Supported by  INTAS through grant 00--00313,
the Russian Foundation for Basic Research through project 01--02--16171,
and the Volkswagen Foundation, contract
No.~I/77788.}
}

\begin{document}


\begin{abstract}
A brief review of recent results on analytical evaluation of double-box
{}Feynman integrals is presented. First steps towards evaluation of massless
on-shell triple-box Feynman integrals within dimensional regularization are
described. The leading power asymptotic behaviour of the dimensionally
regularized massless on-shell master planar triple-box diagram in the Regge
limit $t/s \to 0$ is evaluated. The evaluation of the unexpanded master planar
triple box is outlined and explicit results for coefficients
at $1/\ep^j$, j=2,\ldots,6, are presented.
\end{abstract}

% typeset front matter (including abstract)



\maketitle


%{\bf 1.}

\section{Double boxes}

 {}Feynman diagrams with four external lines contribute to many important
physical quantities. They are rather complicated mathematical objects
because they depend on many variables:
internal masses,  Mandelstam variables and
squares of external momenta. The most complicated two-loop diagrams are
the planar double box and non-planar (crossed) double box.
Almost all available analytical results correspond to the massless diagrams.
Ironically, the first result for the massless
double boxes was obtained in the most complicated case, where
all the fours external legs are off-shell, i.e.
$p_i^2\neq 0$ for all $i=1,2,3,4$. This is an elegant analytical result
for the scalar planar master double box (and, moreover, for a general planar
ladder diagram of this type), i.e. for all powers
of propagators equal to one, obtained in \cite{UD}.
However, no other results for the pure off-shell double
boxes (e.g. with dots on some lines and/or with some lines,
other than rungs, contracted) have been derived up to now so that
this result stays unique in the pure off-shell category.

{}For massless double-box diagrams with at least one leg on the mass shell,
i.e. $p_i^2=0$, infrared and collinear divergences appear,
so that one introduces a regularization which is usually chosen to be
dimensional \cite{dimreg}, with the space-time dimension $d$ as a
regularization parameter.
One hardly believes that a regularized double-box diagram
can be analytically evaluated for the general value of the regularization
parameter $\ep=(4-d)/2$, and the evaluation is usually performed
in a Laurent expansion in $\ep$, typically, up to a finite part.

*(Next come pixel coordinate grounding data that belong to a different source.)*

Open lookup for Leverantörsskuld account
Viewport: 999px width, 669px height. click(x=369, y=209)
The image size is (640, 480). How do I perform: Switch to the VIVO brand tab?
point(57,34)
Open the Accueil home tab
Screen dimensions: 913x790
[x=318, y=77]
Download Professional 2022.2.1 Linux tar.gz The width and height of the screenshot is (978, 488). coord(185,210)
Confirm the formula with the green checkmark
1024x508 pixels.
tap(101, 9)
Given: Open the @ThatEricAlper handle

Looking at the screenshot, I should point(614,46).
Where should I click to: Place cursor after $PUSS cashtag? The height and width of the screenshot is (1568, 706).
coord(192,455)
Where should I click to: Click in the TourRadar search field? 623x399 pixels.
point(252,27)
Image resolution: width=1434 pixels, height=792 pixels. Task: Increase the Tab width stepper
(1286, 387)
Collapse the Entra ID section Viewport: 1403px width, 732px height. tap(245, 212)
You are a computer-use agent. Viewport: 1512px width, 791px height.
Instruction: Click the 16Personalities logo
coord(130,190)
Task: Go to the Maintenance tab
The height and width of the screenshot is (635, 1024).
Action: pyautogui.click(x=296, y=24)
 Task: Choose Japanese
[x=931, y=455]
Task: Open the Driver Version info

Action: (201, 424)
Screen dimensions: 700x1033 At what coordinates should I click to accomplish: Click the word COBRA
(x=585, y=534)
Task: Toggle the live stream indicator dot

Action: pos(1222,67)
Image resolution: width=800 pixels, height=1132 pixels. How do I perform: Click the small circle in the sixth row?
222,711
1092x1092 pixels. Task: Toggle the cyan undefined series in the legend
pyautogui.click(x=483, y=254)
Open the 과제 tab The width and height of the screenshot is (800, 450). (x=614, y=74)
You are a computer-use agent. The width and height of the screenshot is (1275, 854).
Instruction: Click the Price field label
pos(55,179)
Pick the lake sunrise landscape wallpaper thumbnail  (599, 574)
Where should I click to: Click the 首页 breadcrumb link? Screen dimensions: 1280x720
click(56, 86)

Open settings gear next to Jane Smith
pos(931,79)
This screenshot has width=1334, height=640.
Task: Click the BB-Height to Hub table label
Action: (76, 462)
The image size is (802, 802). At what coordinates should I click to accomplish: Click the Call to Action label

The problem of the evaluation of Feynman integrals
associated with a given graph according to some Feynman rules
is usually decomposed into two parts: reduction of general Feynman integrals
of this class to so-called master integrals (which cannot be simplified
further) and the evaluation of these master integrals.
A standard tool to solve the first part of this problem is
the method of integration by parts (IBP) \cite{IBP} when
one writes down identities obtained by putting to zero various
integrals of derivatives of the general integrand connected
with the given graph and tries to solve a resulting system of equations
to obtain recurrence relations that express Feynman integrals with
general integer powers of the propagators through the master integrals.

The most complicated basic master planar and non-planar on-shell massless
double-box diagram were calculated in \cite{K1,Tausk} by a method based on
Feynman parameters and Mellin--Barnes (MB) representation (see \cite{S4}
for details of the method).
It turns out that it is natural to consider non-planar double boxes as
functions of the three Mandelstam variables $s,t$ and $u$ not
necessarily restricted by the physical condition $s+t+u=0$ which does not
simplify the result.

Reduction procedures for the evaluation of general double-box diagrams,
with arbitrary numerators and integer powers of the propagators
were developed in \cite{SV} in the planar case and in \cite{AGORT} in the
non-planar case.
In \cite{SV}, the first of the two most complicated master integrals
involved is with all powers of propagators equal to one.
As a second complicated master
integral, the authors of \cite{SV} have chosen the diagram with a dot
on the central line.
As was pointed out later \cite{GT}, in practical calculations one runs into
a linear combination of these two master integrals with the coefficient
$1/\ep$, so that a problem has arisen because the calculation of
the master integrals in one more order in $\ep$ looked rather nasty.
Two solutions of this problem immediately appeared. In \cite{GR0},
the authors calculated this very combination
of the master integrals, while in \cite{ATT} another choice of
the master integrals was made:  as a second complicated master
integral, the authors have taken the integral which is obtained
from the first master integral by inserting a specific numerator.
This was a more successful choice because,
according to the calculational experience, no negative
powers of $\ep$ occur as coefficients at these two master integrals.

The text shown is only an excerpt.